Records shown:
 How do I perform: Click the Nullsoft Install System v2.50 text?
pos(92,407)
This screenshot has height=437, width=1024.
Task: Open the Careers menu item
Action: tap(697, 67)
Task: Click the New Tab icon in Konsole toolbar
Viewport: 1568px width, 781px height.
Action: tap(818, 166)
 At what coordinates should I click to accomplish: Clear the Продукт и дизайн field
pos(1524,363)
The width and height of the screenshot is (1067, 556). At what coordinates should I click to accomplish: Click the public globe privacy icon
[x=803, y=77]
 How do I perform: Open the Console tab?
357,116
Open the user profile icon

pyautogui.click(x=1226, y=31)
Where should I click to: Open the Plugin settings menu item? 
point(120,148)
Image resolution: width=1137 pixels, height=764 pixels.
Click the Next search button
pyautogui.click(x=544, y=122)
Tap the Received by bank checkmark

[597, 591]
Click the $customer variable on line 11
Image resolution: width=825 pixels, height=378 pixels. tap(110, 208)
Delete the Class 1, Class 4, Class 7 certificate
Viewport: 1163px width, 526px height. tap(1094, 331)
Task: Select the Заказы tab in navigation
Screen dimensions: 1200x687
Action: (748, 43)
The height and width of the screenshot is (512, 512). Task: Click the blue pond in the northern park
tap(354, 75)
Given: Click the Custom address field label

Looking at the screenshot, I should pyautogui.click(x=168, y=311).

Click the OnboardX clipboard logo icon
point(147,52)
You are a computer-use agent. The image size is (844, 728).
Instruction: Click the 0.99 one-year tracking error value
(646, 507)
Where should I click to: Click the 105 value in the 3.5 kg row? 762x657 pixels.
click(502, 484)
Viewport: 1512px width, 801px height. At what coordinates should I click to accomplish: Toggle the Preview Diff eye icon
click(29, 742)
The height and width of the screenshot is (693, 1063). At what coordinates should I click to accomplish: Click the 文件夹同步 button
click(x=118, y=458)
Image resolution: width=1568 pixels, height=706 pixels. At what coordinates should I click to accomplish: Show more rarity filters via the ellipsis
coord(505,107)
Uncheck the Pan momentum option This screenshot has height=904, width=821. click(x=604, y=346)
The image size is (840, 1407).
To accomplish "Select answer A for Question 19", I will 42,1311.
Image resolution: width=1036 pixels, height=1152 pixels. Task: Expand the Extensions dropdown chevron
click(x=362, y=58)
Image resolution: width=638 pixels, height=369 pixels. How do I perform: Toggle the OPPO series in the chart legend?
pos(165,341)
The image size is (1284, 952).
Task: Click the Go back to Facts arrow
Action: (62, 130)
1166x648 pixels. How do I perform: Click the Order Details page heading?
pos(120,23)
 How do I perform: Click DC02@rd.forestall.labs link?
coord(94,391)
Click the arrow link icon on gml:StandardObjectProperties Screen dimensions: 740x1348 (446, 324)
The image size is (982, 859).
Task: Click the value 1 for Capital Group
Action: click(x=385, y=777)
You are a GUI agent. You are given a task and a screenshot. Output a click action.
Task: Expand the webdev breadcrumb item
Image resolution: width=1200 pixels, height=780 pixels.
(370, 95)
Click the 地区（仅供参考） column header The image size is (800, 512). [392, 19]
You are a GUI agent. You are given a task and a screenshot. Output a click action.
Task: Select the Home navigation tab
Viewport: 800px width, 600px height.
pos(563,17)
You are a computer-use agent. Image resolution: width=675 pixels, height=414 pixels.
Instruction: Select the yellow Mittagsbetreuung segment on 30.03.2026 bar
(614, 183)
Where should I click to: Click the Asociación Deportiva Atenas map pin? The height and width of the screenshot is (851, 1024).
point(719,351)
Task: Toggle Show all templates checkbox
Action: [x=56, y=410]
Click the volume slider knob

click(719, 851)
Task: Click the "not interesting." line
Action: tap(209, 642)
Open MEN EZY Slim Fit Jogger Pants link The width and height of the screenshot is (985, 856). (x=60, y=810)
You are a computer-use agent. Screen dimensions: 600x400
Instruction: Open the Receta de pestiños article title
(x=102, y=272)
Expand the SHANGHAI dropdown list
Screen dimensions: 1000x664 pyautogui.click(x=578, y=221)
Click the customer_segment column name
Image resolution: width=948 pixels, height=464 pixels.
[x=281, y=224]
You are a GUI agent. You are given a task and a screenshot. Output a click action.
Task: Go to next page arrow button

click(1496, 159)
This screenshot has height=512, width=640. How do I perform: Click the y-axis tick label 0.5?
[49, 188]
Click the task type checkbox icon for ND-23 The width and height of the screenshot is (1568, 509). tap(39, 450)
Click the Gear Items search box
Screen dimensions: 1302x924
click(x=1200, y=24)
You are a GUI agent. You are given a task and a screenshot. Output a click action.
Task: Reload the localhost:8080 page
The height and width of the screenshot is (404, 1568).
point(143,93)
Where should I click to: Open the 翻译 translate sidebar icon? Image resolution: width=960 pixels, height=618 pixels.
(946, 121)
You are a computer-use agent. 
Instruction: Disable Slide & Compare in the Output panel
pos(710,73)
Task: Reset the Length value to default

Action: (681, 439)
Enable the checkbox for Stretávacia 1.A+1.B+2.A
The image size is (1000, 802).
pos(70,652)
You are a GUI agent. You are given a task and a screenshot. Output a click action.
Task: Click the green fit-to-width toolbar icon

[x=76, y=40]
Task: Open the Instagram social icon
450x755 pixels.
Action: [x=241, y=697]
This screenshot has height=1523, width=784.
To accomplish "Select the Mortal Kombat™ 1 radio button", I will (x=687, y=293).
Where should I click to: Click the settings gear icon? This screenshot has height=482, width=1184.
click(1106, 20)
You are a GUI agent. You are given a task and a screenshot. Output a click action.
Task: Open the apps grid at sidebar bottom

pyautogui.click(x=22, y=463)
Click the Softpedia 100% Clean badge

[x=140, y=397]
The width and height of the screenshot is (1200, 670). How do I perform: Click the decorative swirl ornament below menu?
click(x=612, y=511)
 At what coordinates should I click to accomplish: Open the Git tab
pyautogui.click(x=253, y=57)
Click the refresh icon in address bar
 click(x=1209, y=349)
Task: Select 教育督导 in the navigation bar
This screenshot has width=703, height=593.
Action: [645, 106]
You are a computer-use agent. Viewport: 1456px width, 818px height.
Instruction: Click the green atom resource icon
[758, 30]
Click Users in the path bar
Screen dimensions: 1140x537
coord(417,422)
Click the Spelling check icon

What is being asked: Above are the records; copy exactly the lines from the line with "1166x648 pixels. How" through the line with "Click the 地区（仅供参考）", both included.

Solution to this task:
1166x648 pixels. How do I perform: Click the Order Details page heading?
pos(120,23)
 How do I perform: Click DC02@rd.forestall.labs link?
coord(94,391)
Click the arrow link icon on gml:StandardObjectProperties Screen dimensions: 740x1348 (446, 324)
The image size is (982, 859).
Task: Click the value 1 for Capital Group
Action: click(x=385, y=777)
You are a GUI agent. You are given a task and a screenshot. Output a click action.
Task: Expand the webdev breadcrumb item
Image resolution: width=1200 pixels, height=780 pixels.
(370, 95)
Click the 地区（仅供参考） column header The image size is (800, 512). [392, 19]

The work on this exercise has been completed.